To share or not to share, that is the question

Andrew Sutton’s blog postings referring to the lack of conductor participation in conferenceshttp://www.conductive-world.info/2009/05/break-out-of-ce-goldfish-bowl.htmland reluctance to write, evaluate, and ask questions about CE has prompted some strong reactions.

http://www.conductive-world.info/2009/05/cmon-everybody.html

The point that financial considerations can limit participation at conferences is a valid one and probably goes a long way to explaining the lack of conductors at conferences.

http://konduktorin.blogspot.com/2009/05/when-it-comes-to-crunch.html

For example, for a conductor working in the UK to attend the World Congress next December in Hong Kong he/she would need to outlay 1500 pound sterling at least. And do it in advance, to book a place and a plane seat.

As to recording and sharing knowledge, it was suggested that information should not be shared as it encourages others to start their own practice when they are not qualified to do so. Surely other professions, such as doctors, dentists, physiotherapists, occupational therapists, do this without such fears or predicted results? Most people realise that you can’t learn how to do something like this from just reading a book, paper or seeing a film, realise that more in-depth knowledge is needed and this is provided by training. Otherwise there would be no need for training in anything- we could all learn by reading.

I think it is important to build a literature, to record practice either in paper form, on the Internet or on film. Collecting such material is what librarians do , bringing it together to make it easily accessible for those who want to learn more. If everyone refused to tell their ‘secrets’ the world would be a poorer and less knowledgeable place. As Tunde says, that is what helps to build respect for CE from other professions, and encourage researchers to investigate. I have asked hundreds of times over the years for conductors to write about their profession with little result. In fact, my last blog was on this topic. It took eighteen years to build the collection held in the National Library. This includes material at all levels, some well written, presenting CE ‘properly‘, and some not doing so well, but still helping to build a comparative literature, a basis for further study.
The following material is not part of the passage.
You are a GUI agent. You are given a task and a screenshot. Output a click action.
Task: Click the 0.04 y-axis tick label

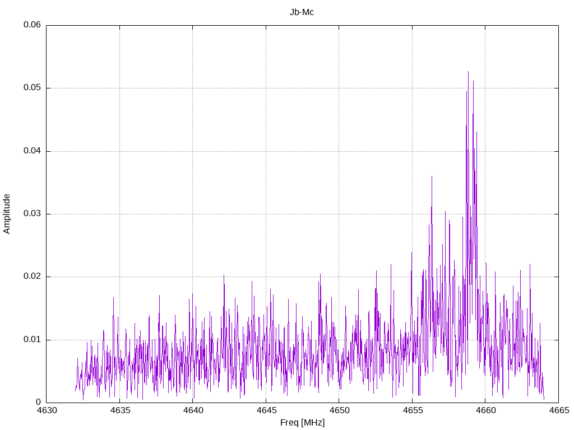click(x=32, y=151)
I heard an item on the radio last week about the statistics of domestic violence. Apparently some figures were being quoted by respected sources about this which had been obtained from an inaccurate report. No-one had queried their accuracy, even though the figures were unexpectedly high, before going on to refer to it. It made me think of Conductive Education and how this happens in a similar way.Because the people who know what it is, how it works etc don’t write it down and provide basic accurate information for those who wish to know more and understand it, so others use papers and books containing inaccurate facts in their research and thus compound the initial mistake.

So come on conductors, give it a go and help your profession move forward to a better acceptance and higher regard. Sharing can only help CE, not hinder.